Not to mention keeping the Dooley woman from embarrassing his aunt and bleeding her dry. As far as Stone was concerned, Billy could clean up his own messes, but Billy wasn’t the only one who stood to get hurt this time. Women of his aunt’s generation were poorly equipped to deal with the tabloid press and sleaze TV. It would kill her to have the Hardisson name dragged through that kind of mire. If it was in his power to prevent it, he would.
Saltwater dried on his shoulders, and he flexed them, liking the contrast between the sun’s heat and the water’s coolness. Liking the feeling of utter and complete relaxation that had begun seeping into his bones even before he’d checked into his cottage, stashed his gear and stepped out of his shoes.
Stone was an accredited journalist. Affiliated for the past nine years with IPA, he had covered most of the major conflicts and natural disasters around the globe. Although he tried to avoid political campaigns—most of which were natural disasters of major proportions. A guy had to draw the line somewhere.
He’d been covering a humanitarian aid convoy in East Africa when a stray bullet from a sniper’s gun had struck the gas tank of the vehicle he was riding in. His photographer had been killed outright in the explosion. His driver, who’d been thrown clear, had broken his little finger. Stone ended up with a severe concussion, several broken ribs, a torn lung and an assortment of scrap steel embedded in various parts of his anatomy.
He’d been incredibly lucky. He could have ended up spread over several acres of desert. Instead, here he was a few months later, armed with nothing more lethal than a pair of binoculars and a birding guide, floating around on an inner tube, soaking up Carolina sunshine and watching a squadron of pelicans flap past.
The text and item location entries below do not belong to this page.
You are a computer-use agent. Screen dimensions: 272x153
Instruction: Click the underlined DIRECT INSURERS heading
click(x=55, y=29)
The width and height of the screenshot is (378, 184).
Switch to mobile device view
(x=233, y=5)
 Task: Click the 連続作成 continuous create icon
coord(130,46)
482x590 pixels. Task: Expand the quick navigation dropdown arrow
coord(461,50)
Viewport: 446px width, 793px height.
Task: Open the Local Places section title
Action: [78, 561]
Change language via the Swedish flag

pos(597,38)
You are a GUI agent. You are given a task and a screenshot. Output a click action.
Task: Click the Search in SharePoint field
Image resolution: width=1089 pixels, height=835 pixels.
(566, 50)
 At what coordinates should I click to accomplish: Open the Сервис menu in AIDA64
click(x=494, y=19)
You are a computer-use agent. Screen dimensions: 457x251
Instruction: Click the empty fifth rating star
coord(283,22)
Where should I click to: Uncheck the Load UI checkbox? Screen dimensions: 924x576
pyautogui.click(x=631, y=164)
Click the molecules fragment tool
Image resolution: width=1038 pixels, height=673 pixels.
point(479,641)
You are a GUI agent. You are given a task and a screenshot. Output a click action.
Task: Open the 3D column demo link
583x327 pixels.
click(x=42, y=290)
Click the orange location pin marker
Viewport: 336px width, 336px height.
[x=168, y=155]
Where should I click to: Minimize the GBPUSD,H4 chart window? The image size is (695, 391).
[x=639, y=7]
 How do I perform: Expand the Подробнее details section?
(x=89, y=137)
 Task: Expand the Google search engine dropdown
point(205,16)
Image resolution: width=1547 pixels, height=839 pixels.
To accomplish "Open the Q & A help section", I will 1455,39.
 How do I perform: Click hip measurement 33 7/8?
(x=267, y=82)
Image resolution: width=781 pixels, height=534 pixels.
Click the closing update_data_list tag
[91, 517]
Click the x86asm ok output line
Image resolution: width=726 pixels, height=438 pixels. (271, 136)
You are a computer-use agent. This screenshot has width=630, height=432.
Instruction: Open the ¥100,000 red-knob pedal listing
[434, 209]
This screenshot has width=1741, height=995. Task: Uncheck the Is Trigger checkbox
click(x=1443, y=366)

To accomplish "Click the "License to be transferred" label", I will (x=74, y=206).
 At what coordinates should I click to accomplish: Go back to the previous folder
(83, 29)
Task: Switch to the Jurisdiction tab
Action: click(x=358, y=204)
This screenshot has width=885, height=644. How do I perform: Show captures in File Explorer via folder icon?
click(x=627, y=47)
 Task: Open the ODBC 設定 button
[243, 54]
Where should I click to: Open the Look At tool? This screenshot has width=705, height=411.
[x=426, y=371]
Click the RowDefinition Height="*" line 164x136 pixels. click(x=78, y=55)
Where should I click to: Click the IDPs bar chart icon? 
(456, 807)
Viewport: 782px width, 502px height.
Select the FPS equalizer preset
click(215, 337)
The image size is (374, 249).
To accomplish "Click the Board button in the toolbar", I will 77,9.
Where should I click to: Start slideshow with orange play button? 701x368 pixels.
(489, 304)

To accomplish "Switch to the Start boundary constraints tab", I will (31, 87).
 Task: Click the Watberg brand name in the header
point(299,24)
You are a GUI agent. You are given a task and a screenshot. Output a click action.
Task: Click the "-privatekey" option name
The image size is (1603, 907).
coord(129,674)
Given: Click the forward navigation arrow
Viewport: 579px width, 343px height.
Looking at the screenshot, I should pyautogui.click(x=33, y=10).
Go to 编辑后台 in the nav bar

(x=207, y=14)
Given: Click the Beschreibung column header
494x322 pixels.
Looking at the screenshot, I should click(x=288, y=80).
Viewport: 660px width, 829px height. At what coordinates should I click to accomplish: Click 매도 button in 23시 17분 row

At least, he thought they were pelicans. He was going to have to bone up on his Audubon if he didn’t want to blow his cover. He’d considered bringing along his laptop to work on the series of articles he’d been doing on spec. One of the major syndicates had put out a few feelers after his series on archaeological piracy, and he’d been flattered...and interested.
At the last minute he’d decided against it. He wasn’t ready to go back to work. His brain was still lagging about two beats behind his body, possibly because he hadn’t had a real vacation in more years than he could remember.
Or possibly because he’d come so damned close to checking out permanently, he’d been forced to face up to what his life had become.
Which was empty. No ties, no commitments, nothing to show for his thirty-seven years other than a few yellowed scrapbooks and a few awards packed away in storage with his old tennis racquet.
In that frame of mind, he had impulsively put a call through to a guy he hadn’t heard from in over a year. Reece was the brother of the woman Stone had almost married once upon a time. A woman who’d finally had the good sense to marry some decent nine-to-fiver who had offered her the home and kids she wanted. Stone had lost touch with Shirley Stocks, but from time to time he still heard from her brother. The kid had thought Stone was some kind of hero, always flying off to the world’s hot spots at a moment’s notice.